The University of Surrey is a research-intensive university committed to teaching and research excellence. We provide a world-class experience to our students, who go on to make positive contributions to society. Our three faculties of Health & Medical Sciences, Arts and Social Sciences and Engineering and Physical Sciences over a range of scholarships to attract the best talent globally.
New PhD scholarships have been launched for 2019 entry and support existing scholarships in our postgraduate taught programmes.
During my talk, I will introduce the University, it’s postgraduate opportunities and highlight some areas of research excellence.
Helen Griffiths was appointed as Executive Dean and joined the Faculty of Health and Medical Sciences at the University of Surrey in December 2016. She is a member of the University Executive Board.
Helen graduated with first class BSc (Hons) degree in Biochemistry from Bath University in 1985. During her thin sandwich degree she spent six months in the NHS at the Royal United Hospital in Bath and six months in industry with Nestle in Switzerland.

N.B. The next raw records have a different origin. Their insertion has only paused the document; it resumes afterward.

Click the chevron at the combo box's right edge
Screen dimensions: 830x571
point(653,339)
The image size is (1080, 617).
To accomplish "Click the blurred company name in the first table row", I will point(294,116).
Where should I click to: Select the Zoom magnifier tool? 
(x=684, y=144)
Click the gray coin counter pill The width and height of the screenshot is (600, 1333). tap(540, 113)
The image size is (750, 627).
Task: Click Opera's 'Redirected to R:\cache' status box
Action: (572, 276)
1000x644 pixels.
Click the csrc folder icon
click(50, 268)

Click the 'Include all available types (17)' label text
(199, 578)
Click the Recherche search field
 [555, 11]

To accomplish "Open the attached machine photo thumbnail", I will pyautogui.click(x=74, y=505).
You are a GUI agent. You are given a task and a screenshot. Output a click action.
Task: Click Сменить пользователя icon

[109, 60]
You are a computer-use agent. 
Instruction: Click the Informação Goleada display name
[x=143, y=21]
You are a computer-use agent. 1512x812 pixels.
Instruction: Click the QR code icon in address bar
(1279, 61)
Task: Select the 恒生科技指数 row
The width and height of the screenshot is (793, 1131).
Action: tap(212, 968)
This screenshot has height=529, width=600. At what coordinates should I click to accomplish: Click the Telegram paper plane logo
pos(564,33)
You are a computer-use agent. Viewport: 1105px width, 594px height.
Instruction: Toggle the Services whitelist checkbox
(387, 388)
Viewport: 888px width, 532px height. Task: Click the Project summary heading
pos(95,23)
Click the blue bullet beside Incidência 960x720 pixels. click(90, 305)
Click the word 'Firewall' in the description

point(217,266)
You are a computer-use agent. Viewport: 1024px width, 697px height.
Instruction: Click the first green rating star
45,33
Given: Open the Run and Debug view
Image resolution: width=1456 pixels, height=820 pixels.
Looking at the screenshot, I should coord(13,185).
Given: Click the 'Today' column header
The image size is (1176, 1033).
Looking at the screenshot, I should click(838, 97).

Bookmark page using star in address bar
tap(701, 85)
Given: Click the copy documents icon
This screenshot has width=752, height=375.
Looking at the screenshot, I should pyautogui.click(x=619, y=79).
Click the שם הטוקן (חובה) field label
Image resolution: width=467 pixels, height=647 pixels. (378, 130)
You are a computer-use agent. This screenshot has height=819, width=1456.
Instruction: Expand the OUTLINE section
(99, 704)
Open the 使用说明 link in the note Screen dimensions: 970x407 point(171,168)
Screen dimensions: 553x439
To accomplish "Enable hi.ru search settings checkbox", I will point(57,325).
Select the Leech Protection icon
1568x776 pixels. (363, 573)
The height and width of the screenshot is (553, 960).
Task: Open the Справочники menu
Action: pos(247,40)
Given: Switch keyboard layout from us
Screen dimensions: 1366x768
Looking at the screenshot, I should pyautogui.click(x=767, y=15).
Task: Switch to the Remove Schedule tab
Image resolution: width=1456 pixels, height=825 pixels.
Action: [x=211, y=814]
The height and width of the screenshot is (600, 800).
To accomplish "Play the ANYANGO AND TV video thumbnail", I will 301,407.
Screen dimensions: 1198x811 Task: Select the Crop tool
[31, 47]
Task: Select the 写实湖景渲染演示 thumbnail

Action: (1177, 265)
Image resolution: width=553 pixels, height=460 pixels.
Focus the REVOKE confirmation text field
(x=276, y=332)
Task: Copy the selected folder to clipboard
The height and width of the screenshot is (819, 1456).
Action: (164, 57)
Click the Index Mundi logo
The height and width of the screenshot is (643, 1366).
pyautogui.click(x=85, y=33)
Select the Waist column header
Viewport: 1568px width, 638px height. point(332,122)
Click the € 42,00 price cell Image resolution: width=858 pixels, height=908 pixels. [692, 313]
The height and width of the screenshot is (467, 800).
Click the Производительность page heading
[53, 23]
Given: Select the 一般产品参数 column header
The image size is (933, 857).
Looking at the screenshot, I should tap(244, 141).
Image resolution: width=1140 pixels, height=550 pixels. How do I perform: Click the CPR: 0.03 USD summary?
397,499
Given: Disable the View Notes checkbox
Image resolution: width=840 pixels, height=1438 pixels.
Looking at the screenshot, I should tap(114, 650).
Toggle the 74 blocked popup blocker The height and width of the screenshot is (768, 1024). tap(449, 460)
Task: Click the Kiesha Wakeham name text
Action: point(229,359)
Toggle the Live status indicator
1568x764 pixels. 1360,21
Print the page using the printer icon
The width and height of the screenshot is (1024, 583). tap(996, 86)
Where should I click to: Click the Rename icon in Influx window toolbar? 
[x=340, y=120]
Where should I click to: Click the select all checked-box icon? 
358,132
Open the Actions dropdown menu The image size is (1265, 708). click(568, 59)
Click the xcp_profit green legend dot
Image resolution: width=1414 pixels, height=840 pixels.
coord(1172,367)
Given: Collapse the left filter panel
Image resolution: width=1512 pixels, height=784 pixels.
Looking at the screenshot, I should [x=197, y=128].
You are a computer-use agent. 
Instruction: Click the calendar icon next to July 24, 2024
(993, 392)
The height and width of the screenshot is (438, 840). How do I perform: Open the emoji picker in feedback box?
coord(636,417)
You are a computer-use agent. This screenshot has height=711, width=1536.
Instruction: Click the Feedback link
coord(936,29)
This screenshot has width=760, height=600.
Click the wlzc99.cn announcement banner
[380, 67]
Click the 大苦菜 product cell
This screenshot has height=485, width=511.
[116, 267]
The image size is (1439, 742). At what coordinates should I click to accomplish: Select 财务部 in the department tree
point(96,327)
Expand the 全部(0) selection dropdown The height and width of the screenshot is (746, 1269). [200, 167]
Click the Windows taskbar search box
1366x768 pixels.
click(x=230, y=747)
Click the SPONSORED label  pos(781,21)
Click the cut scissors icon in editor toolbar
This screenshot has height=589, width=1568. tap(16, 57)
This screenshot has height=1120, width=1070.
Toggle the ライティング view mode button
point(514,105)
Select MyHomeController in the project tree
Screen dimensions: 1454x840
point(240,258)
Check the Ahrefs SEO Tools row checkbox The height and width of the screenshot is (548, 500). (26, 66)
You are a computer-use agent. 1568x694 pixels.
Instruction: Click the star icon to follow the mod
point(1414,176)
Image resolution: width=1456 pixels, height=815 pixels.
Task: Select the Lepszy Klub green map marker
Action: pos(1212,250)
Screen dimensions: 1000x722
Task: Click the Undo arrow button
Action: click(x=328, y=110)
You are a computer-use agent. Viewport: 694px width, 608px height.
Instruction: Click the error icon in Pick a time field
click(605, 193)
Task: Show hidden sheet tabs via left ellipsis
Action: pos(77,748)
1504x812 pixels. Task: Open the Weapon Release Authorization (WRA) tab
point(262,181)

She gained her PhD on “Reactive oxygen species damage in rheumatoid arthritis” from the Faculty of Medicine at Birmingham University (1989). She has previously been an academic faculty member at Birmingham University, Leicester University and Aston University where she was awarded a personal Chair in Biomedical Sciences in 2005. Helen served as Associate Dean for Research in the School of Life and Health Sciences between 2005 and 2009, was then appointed as Executive Dean of the School of Life and Health Sciences at Aston University from November 2009 to November 2014. She was then appointed as Pro-Vice Chancellor International Relations. She founded the Aston Centre for Healthy Ageing in 2009 and was elected as a Fellow of the Royal Society of Biology in 2011.
Helen is an Editor for Redox Biology and Free Radical Research and serves on the Editorial Board of Biogerontology. She is Immediate Past Chair of the British Society for Research on Ageing and Co-Chair of the Development Board, having held the role of BSRA Chair from 2013-16. She has previously served as Secretary on the Executive Board of the Society for Free Radical Research (2008-2012) and was a member of the SFRR-E Council between 2012-2016. She chaired a European Task force for Biomarkers of oxidative damage, in the EUROfeda programme funded under framework 6.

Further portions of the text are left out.